3. Seguridad Social: es conocido el debate sobre la sostenibilidad de las cuentas de la Seguridad Social. El previsible envejecimiento de la población, la baja tasa de natalidad y, en los últimos años, el saldo neto negativo por emigración y la crisis (que ha impactado en el empleo y en la evolución de los salarios) son razones para plantearse cómo se va a financiar en el medio plazo el sistema de pensiones.

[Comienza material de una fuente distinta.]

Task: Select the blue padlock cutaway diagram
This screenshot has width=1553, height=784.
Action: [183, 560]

Si tomamos como referencia al estudio de Estimaciones a c/p del INE, que  define en población c/p como 2013/23, se observa como el incremento de la tasa de dependencia siendo creciente para resto de España como para Cataluña, es especialmente notable en el segundo caso.  La divergencia obedece tanto a una reducción más rápida de la población en edad de trabajar como un mayor incremento de la población en edad de jubilación en Cataluña.

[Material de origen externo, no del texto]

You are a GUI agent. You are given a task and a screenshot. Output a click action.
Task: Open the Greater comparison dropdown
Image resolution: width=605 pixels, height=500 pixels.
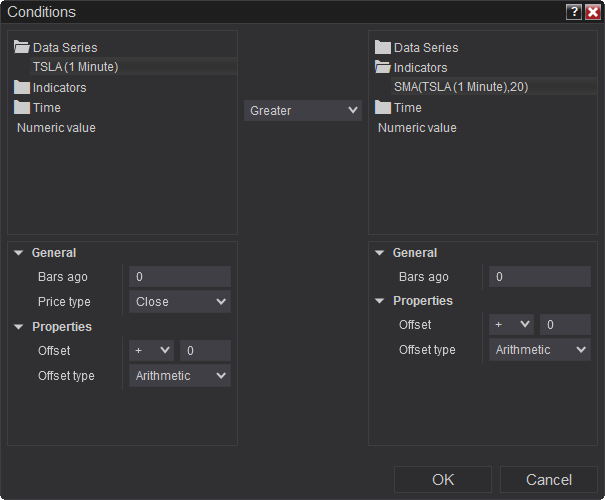point(303,111)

Por el contrario el efecto de la mayor caída en población de entre 0 y 15 años en Cataluña, compensa en parte los dos efectos anteriores.

graf5 y 6

En un capítulo que absorbe cerca de un 40%[5] del gasto de los presupuestos, es un aspecto creo que a considerar.

 4. Deuda privada: la elevada deuda de las familias y hogares acumulada en los años del boom es uno de los principales lastres en la recuperación de la economía española. En el caso catalán, su proporción sobre el total de España es creciente y ya alcanza una proporción similar al del peso del PIB (con la salvedad que en este caso se compara una variable de flujo y de stock), lo que implica que es al menos tan vulnerable como España (más si quedara fuera de la UE y especialmente de la UEM), a un episodio de crisis financiera como la vivida en Europa durante 2011.

 graf7

[1] Intereg: http://www.c-intereg.es/metodologia.asp

[2] “Els resultats de la balança fiscal de Catalunya amb el sector públic central l’any 2011”

[3] Calcula como diferencia entre % ingresos del Estado en CAT (19,2%) menos % costes por intereses en CAT (10,8%) por total de coste por intereses (2.931/10,8%).

[4] Estudio publicado por el INE en el mes de noviembre de 2013.

[5] Según PGE 2015 su peso asciende al 37,8% del total del gasto de la Administración central.